## TASK OBJECTIVE
Copy out the lines of the records below, and only those lines, from the one with "Task: Choose MS" through the one with "This screenshot has height=819, width=1456.", exactly as they appear.

## SUPPLIED DATA

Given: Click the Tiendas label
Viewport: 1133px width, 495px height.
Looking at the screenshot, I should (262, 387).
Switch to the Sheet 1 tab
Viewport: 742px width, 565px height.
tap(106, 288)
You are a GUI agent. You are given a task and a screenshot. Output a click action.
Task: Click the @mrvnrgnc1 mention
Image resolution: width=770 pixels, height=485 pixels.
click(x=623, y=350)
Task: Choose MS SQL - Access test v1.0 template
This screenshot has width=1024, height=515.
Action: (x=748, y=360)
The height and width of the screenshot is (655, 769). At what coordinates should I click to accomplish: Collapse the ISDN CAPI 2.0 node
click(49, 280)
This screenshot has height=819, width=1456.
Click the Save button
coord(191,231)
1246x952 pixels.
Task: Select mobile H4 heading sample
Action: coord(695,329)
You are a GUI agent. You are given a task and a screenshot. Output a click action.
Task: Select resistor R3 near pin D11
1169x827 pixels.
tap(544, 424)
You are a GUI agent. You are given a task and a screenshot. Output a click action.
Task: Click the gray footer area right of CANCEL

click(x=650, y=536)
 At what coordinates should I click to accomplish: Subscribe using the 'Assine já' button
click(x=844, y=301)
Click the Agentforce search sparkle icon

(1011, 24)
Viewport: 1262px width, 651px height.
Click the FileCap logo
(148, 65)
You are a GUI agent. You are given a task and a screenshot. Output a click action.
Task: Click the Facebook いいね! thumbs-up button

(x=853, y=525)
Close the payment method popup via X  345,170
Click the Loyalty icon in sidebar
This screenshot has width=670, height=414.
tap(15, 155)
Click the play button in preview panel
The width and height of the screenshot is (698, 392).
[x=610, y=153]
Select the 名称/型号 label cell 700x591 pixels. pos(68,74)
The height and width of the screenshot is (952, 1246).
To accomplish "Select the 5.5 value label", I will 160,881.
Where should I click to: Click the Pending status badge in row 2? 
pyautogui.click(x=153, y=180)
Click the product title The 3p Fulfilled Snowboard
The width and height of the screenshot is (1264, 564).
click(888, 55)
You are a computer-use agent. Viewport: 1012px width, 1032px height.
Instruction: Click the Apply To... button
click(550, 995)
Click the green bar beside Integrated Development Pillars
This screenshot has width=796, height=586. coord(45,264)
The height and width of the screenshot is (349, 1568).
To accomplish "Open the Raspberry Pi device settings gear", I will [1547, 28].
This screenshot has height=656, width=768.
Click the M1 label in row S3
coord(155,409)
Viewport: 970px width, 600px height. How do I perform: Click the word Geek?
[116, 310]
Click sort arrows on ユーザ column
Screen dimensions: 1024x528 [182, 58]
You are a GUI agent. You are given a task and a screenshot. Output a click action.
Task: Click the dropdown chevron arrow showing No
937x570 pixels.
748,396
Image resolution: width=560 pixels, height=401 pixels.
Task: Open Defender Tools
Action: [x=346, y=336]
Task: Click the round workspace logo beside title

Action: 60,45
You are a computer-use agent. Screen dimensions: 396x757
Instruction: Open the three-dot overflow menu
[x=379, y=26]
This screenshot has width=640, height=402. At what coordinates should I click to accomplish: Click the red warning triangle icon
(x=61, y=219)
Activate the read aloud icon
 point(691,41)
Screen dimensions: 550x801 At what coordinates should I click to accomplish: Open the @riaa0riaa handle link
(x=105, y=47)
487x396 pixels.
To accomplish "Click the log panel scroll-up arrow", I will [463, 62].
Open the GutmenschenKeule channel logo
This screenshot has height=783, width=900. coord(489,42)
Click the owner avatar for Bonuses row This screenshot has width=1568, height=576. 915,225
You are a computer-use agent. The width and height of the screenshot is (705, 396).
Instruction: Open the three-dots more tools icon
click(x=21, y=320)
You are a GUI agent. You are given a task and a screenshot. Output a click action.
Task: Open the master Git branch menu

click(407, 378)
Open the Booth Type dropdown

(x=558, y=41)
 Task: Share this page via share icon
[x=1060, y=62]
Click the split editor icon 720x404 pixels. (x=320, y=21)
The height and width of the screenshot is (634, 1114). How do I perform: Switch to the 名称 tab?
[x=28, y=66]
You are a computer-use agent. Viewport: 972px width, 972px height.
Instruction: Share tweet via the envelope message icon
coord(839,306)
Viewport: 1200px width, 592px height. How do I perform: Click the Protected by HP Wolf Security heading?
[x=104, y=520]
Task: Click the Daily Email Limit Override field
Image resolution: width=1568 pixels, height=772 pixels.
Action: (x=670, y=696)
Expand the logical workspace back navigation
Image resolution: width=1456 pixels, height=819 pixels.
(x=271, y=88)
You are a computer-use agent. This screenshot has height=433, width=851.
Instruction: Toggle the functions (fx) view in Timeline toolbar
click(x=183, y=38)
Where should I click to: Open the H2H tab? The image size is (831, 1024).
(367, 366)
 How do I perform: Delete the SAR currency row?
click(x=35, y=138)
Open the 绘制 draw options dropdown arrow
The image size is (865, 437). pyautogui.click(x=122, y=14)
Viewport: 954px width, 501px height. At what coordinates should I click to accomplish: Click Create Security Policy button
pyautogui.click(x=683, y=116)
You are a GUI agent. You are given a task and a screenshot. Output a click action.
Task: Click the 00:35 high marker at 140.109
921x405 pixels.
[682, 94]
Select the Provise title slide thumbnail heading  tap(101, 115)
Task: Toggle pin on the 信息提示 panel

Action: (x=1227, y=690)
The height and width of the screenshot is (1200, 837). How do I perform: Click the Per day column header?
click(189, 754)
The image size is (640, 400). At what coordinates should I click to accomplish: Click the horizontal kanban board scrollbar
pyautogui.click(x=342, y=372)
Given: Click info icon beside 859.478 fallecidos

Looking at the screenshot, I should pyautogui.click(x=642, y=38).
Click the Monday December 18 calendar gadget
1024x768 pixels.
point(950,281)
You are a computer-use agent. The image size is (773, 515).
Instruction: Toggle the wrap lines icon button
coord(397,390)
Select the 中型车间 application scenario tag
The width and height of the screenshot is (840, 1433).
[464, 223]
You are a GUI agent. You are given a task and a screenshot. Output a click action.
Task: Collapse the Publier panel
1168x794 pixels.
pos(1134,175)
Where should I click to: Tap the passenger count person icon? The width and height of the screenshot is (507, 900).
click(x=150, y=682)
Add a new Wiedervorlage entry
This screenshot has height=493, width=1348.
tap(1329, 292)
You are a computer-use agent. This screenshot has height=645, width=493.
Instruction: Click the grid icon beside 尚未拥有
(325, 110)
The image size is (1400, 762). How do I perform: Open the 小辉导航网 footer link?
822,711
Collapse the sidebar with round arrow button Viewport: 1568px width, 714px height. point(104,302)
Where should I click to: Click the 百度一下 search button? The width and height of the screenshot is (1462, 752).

## SOLUTION TO THIS TASK
Task: Choose MS SQL - Access test v1.0 template
This screenshot has width=1024, height=515.
Action: (x=748, y=360)
The height and width of the screenshot is (655, 769). At what coordinates should I click to accomplish: Collapse the ISDN CAPI 2.0 node
click(49, 280)
This screenshot has height=819, width=1456.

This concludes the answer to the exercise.